Llevó las manos lentamente, dramáticamente a su cinturón. El Emperador lo miró atemorizado.

—¿Tiene esto algo que ver con el trueno?

—Con el silencio solamente.

El Emperador frunció el ceño. Sostenía un papel en cada mano y miraba del uno al otro.

—¿Poemas? ¿Entonces eres poeta?

—Lo escribió Mamilio.

—Debí adivinarlo. Sófocles, Cárcides…, ¡qué culto es el muchacho!

—Esto lo hará famoso. Leed el otro poema, César, pues es exactamente igual. He inventado un método para multiplicar libros. Lo llamo imprenta.

—Pero esto es… ¡otra olla a presión!

—Un hombre y un muchacho pueden hacer mil copias de un libro en un solo día.

El Emperador desvió la vista de ambos papeles.

—¡Podríamos regalar cien mil copias de Homero!

—Un millón si queréis.

—Ningún poeta tendrá que lamentar la falta de público…

—Ni de dinero. Se acabó el dictar una edición a un puñado de esclavos, César. Un poeta venderá sacos enteros de sus poemas, como las verduras. Incluso los marmitones se solazarán con las glorias de nuestro drama ateniense…

El Emperador en su entusiasmo se incorporó.

—¡Una biblioteca pública en cada ciudad!

—… en cada hogar.

—Diez mil ejemplares de los poemas amorosos de Cátulo…

—Cien mil de las obras de Mamilio…

—Hesíodo en cada cabaña…

—Un autor en cada calle…

—Una gama vastísima de investigación e información meticulosa sobre todos los temas concebibles…

—Conocimiento, educación… El Emperador volvió a acostarse.

—Espera. ¿Hay bastantes genios para eso? ¿Con cuánta frecuencia nace un Homero?

—Vamos, César. La Naturaleza es generosa.

—¿Supón que todos escribamos libros?

—¿Por qué no? Biografías interesantes…

El Emperador contemplaba con atención un punto fuera de este mundo…, un punto del futuro.

—Diario de un Gobernador de Provincia. Yo Construí la Muralla de Adriano.
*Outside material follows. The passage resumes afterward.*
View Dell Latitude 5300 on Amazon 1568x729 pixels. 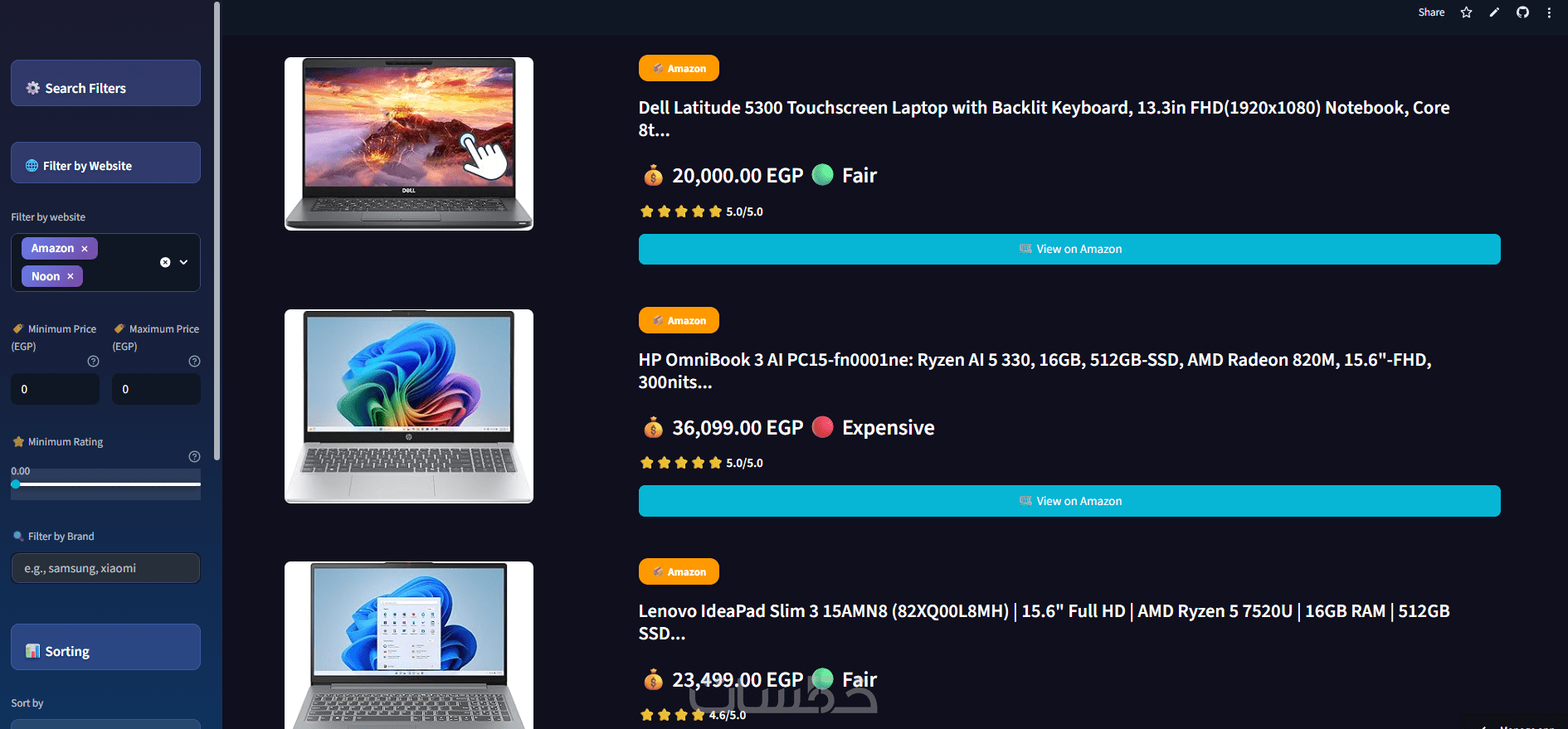(x=1069, y=249)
Mi Vida en Sociedad, por una Dama de la Aristocracia.

—Erudición, pues.

—Cincuenta pasajes interpolados en el catálogo de naves. Innovaciones métricas en los Mimos de Herondas. El Simbolismo Inconsciente del primer libro de Euclides. Prolegómenos a la Investigación de Trivialidades Residuales.

El terror apareció en los ojos del Emperador.
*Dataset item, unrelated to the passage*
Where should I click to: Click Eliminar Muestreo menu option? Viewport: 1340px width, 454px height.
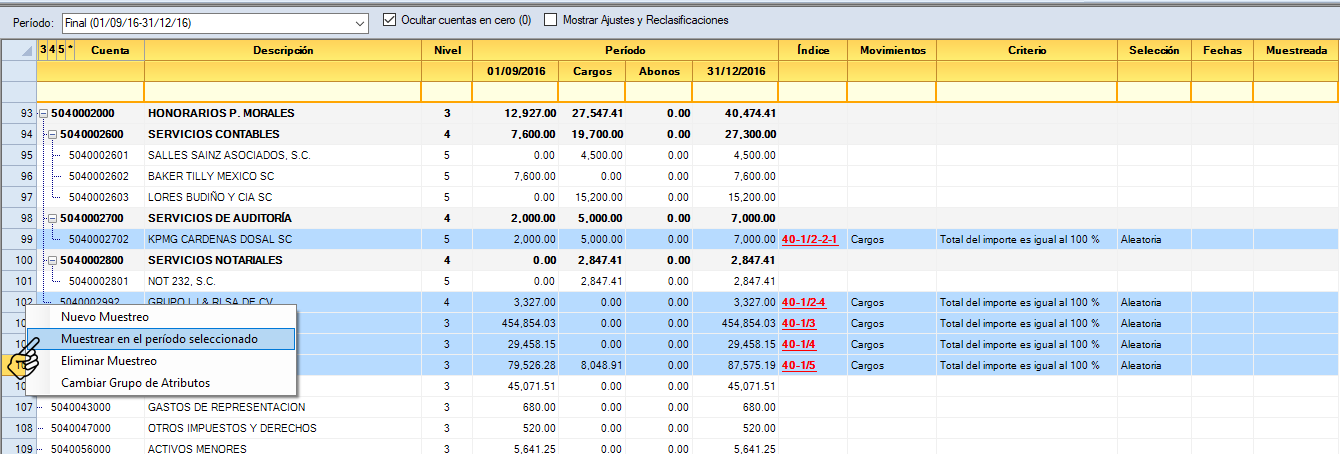[108, 361]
—Historia. Tras los Pasos de Tucídides. Yo fui la Abuela de Nerón.

Fanocles se sentó, aplaudiendo con entusiasmo.

—¡Informes, César! ¡Datos esenciales!

El terror crecía.

—… Militares, Navales, Sanitarios, Eugenésicos… ¡Tendré que leerlos todos! Políticos, Económicos, Pastoriles, Horticulturales, Personales, Impersonales, Estadísticos, Médicos…

El Emperador, tambaleante, se puso en pie. Alzó las manos, cerró los ojos y su rostro estaba deformado.

—¡Que cante otra vez!

Dominante y sereno.

El Emperador abrió los ojos. Se acercó rápidamente a una de las columnas y acarició la piedra sólida para tranquilizarse. Miró al techo y contempló la constelación que colgaba, centelleando en las esferas de cristal. Se calmó aunque su cuerpo tiritaba aún levemente. Se volvió para mirar a Fanocles.

—Pero hablábamos de tu recompensa.

—Estoy en las manos del César.

—¿Te gustaría ser embajador?

—Mi más alta ambición nunca fue…

—Tendrías tiempo de inventar ese instrumento que apunta al Norte. Puedes llevar tu explosivo y tu imprenta contigo. Te nombraré Enviado Extraordinario y Plenipotenciario.

Se detuvo un momento.

—Fanocles, querido amigo. Quiero que vayas a China.